_Task brief_
Update the material below by replacing "third title bar button" with "middle title bar button", keeping every other part unchanged.

.....

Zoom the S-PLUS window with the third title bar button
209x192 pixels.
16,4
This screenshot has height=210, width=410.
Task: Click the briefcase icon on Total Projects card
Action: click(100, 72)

.....

_Output_
Zoom the S-PLUS window with the middle title bar button
209x192 pixels.
16,4
This screenshot has height=210, width=410.
Task: Click the briefcase icon on Total Projects card
Action: click(100, 72)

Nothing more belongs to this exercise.